> _TEXTO MOSTRADO_:

● ● ● ● ●

Estas actividades chilenas incluyeron la instalación de la Sociedad Ballenera de Magallanes en la Antártica (Isla Decepción), a través de las cuales naves de pabellón nacional hicieron uso y ocupación del espacio en ambas orillas de la Península Antártica, incluso más allá del Círculo Polar.

Para 1909 la presencia de buques chilenos en esa región polar se había hecho rutinaria. En ese marco deben, por ejemplo, entenderse el primer rescate antártico (aquel del mercante noruego “SS Telefon“), así como la hazaña Wilhelmina Schröeder, vecina de Punta Arenas (esposa del capitán Adolf Amandus Andresen, Manager de la ballenera chilena), quien sin duda debe considerarse la “primera mujer en visitar y vivir en la Antártica“. Considerados estos aspectos es posible suponer que el famoso rescate de los náufragos de la “HMS Endurance“ desde la Isla Elefante (agosto 1916) constituyó casi un acto casi rutinario, pues, para entonces, Chile ejercía un control efectivo del sector oceánico comprendido entre los archipiélagos del Cabo de Hornos y Diego Ramírez y ambas costas de la Península Antártica.

Así, sobre la práctica del uso y ocupación efectiva del espacio asociada a su continuidad geográfica y biogeográfica, el Decreto Antártico de 1940 que estableció los límites del Territorio Chileno Antártico no es el resultado de un acto meramente administrativo, ni menos caprichoso. A través de esa medida Chile no “reclamó un territorio“ (que ya le pertenecía por títulos jurídicos y por su uso y ocupación permanente), sino que, simplemente, precisó sus límites exteriores (conforme con una interpretación exacta del Tratado de Tordesillas de 1494, entre los meridianos 53°Oeste y 90°Oeste).

● ● ● ● ●

> _INFORMACIÓN MOSTRADA_:
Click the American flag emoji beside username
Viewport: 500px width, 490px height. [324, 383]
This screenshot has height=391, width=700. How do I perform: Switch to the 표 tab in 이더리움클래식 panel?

● ● ● ● ●

> _TAREA BREVE 1_:
Responde estas preguntas sobre el texto de la presencia chilena en la Antártica que aparece más arriba:
(a) ¿En qué isla se instaló la Sociedad Ballenera de Magallanes?
(b) ¿Desde qué isla fueron rescatados los náufragos de la “HMS Endurance“ y en qué mes y año?
(c) ¿Entre qué meridianos precisó Chile sus límites exteriores mediante el Decreto Antártico de 1940?
> _TAREA BREVE 2_:
Retoma el texto sobre la presencia chilena en la Antártica y continúalo a partir de su última oración.

> _RESULTADO DEL EJERCICIO 1_:
(a) En la Isla Decepción.
(b) Desde la Isla Elefante, en agosto de 1916.
(c) Entre los meridianos 53° Oeste y 90° Oeste.

> _RESULTADO DEL EJERCICIO 2_:
Consistente con la tradición geo-legal que encapsula dicho Decreto Antártico, los Decretos 18.175 y 18.715 de 1989, que fijan la división político-administrativa del país, establecen que la Provincia Antártica (Región de Magallanes y Antártica Chilena) se extiende entre los canales Cockburn y Beagle y el Polo Sur. Por la misma razón, cuando las primitivas constituciones políticas chilenas refieren al Cabo de Hornos como límite, en realidad refieren a la ruta del Mar Austral Circumpolar caracterizado por ese accidente geográfico. A través de ese pasaje, por ejemplo, a comienzos de 1818 el citado bergantín “Dragón de Valparaíso“ trajo al país el cargamento de armas empleadas por el Ejército Patriota para sellar la independencia de Chile en los campos de Maipú.

Es en este sector del territorio chileno en el que la presentación argentina de plataforma continental supone, de hecho y de derecho, un diferendo limítrofe con Chile.

Si bien en lo que se refiere al área cubierta por el statu quo del Tratado Antártico de 1959, el reclamo de plataforma argentina en el Atlántico Sur y el Mar Austral Circumpolar (1.633 kms2) no tiene “por el momento“, efecto legal, sí lo tiene para el sector adyacente al denominado Punto F del martillo pactado en 1984.

En este último caso, la presentación argentina supone, por una parte, que en dicho sector no existe un compromiso vigente con Chile y, por otra, importa afirmar que en ese mismo sector podría caber la aplicación de un neo-principio bioceánico (el meridiano del Cabo de Hornos se verifica la división entre el Océano Pacífico y el Océano Atlántico).

Desde la perspectiva chilena, ninguna de esas afirmaciones resulta aplicable.

En el primer caso, porque, como antes se explica, las áreas situadas al sureste, al sur y al suroeste del Punto F del Tratado de 1984 forman parte del sector americano de un Mar Austral Circumpolar que, al menos desde el siglo XVII, ha sido ocupado por nacionales chilenos.

En el segundo caso, porque en el caso en el área adyacente al Punto F reclamada por argentina debe primar no solo la proyección de la Zona Económica Exclusiva, sino también la proyección de la plataforma continental de las Islas Diego Ramírez (Art. 76. 1 de la CONVEMAR).

Por ahora solo es posible especular acerca del motivo del reclamo argentino en esa zona. Como sea, en no menor medida el resultado final del diferendo abierto por esta iniciativa argentina dependerá de la argumentación geo-histórica, geo-legal y geo-científica chilena. Un análisis general de la geología marina del sector “en disputa“ vis a vis la normativa del Art. 76 pareciera ofrecer importantes ventajas para la posición chilena.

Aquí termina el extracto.